Document.
= Al-Mahdi Ahmad bin Yahya =

Imam of the Zaidi state in Yemen

Al-Mahdī Aḥmad ibn Yaḥyā, or Aḥmad ibn Yaḥyā Ibn al-Murtaḍā (أحمد بن يحيى المرتضى) (1363/1374 – 1436), was a Muʿtazila scholar and imam of the Zaidī state in Yemen who briefly held the imamate in 1391–1392. He was an encyclopedist and a prolific writer on a range of subjects.

Aḥmad ibn Yaḥyā was a 12th-generation descendant of the Zaidī imām ad-Da'i Yusuf (d. 1012). His full name was: al-Mahdī Aḥmad ibn Yaḥyā ibn al-Murtaḍā ibn Aḥmad al-Jawad ibn al-Murtaḍā ibn al-Mufaḍḍal ibn al-Manṣūr ibn al-Mufaḍḍal ibn al-Ḥajjāj ibn Alī ibn Yaḥyā ibn al-Qāsim ibn al-Da'ī Yūsuf.

Problem 1.
Answer these questions about the biography, each on its own line:
(a) In which years did he briefly hold the imamate?
(b) Of which Zaidī imam was he a 12th-generation descendant?
(c) In what year did he die?

Data section.
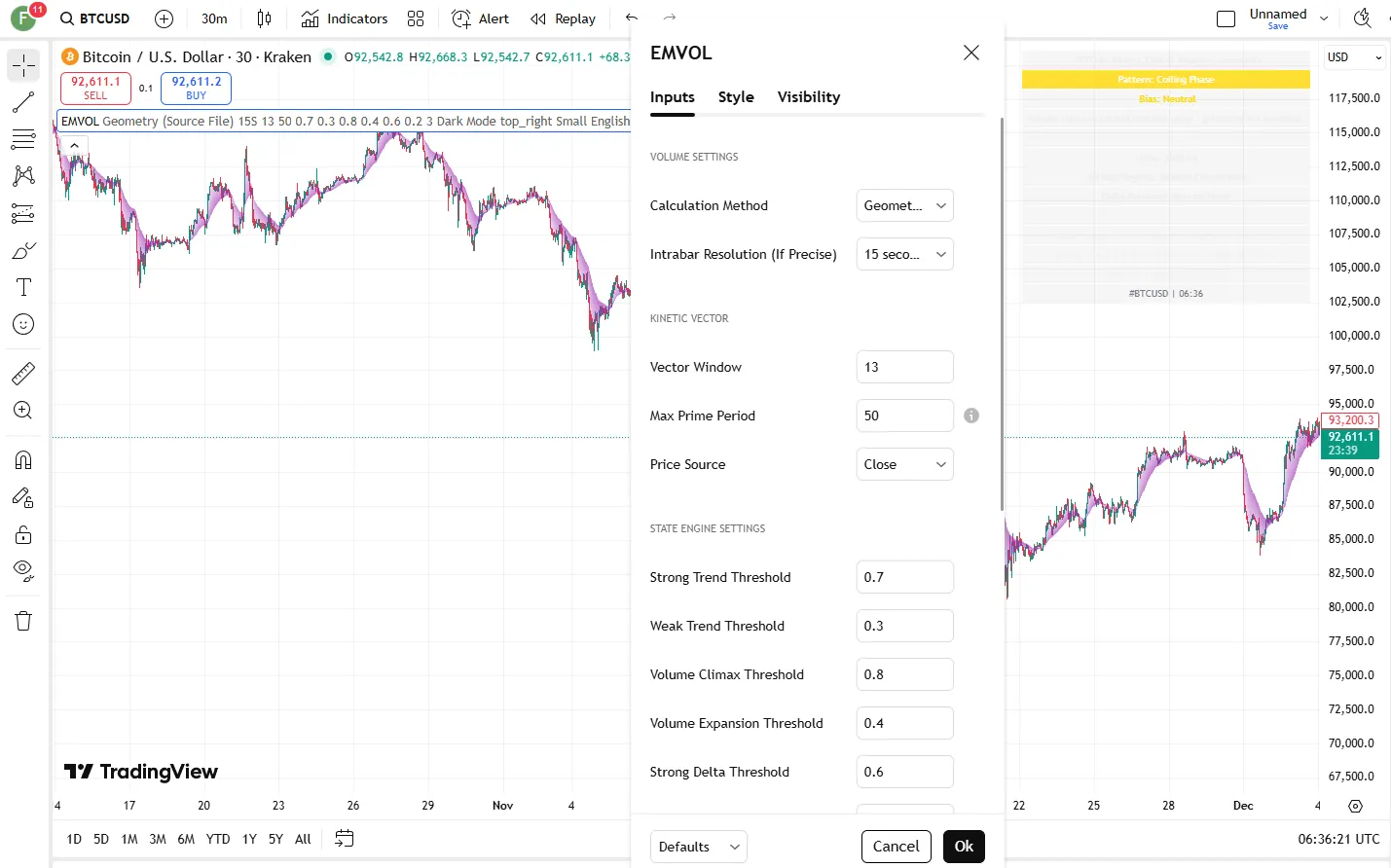Image resolution: width=1391 pixels, height=868 pixels.
Task: Click the magnet mode icon
Action: coord(23,460)
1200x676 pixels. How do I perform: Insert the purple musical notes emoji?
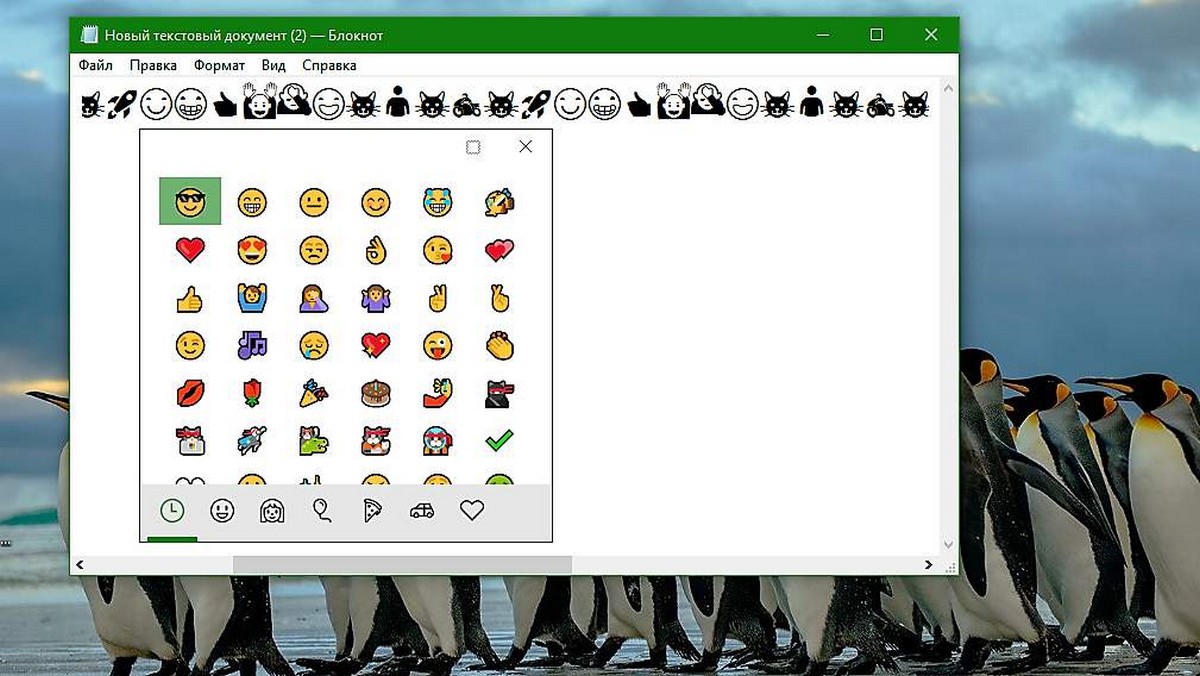tap(252, 346)
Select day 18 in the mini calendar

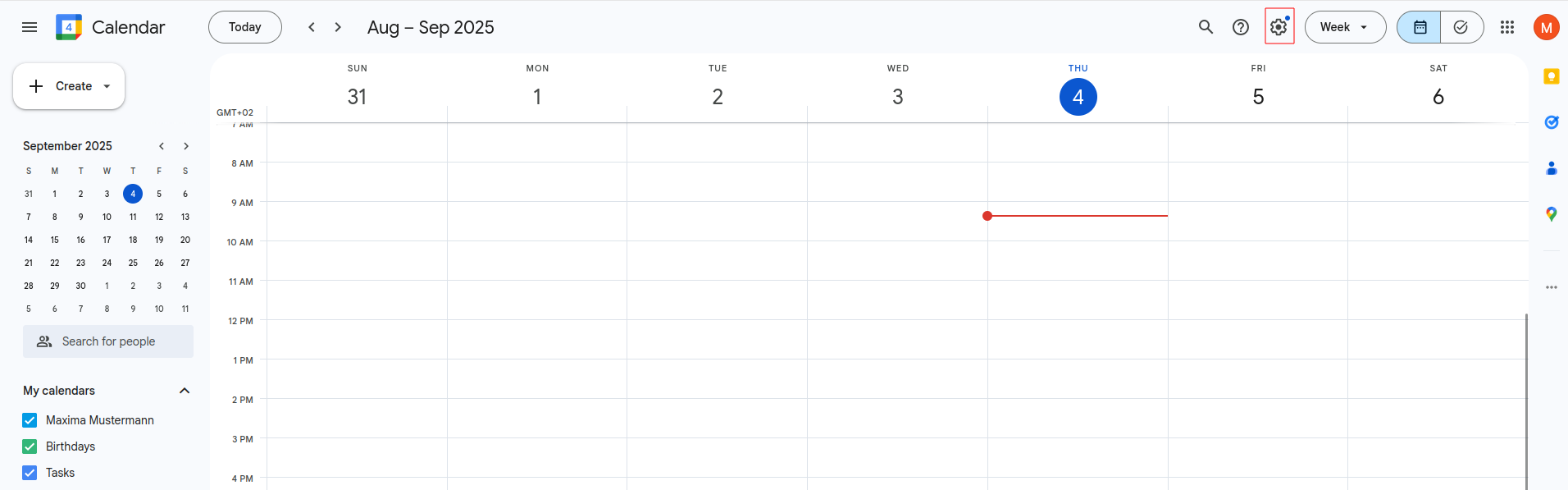click(133, 240)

Problem 2. Reproduce the listing above word for word, leaving out the pictures.

Task answer 1.
(a) 1391–1392
(b) ad-Da'i Yusuf
(c) 1436

Task answer 2.
Image resolution: width=1391 pixels, height=868 pixels.
Task: Click the magnet mode icon
Action: coord(23,460)
1200x676 pixels. How do I perform: Insert the purple musical notes emoji?
tap(252, 346)
Select day 18 in the mini calendar

click(133, 240)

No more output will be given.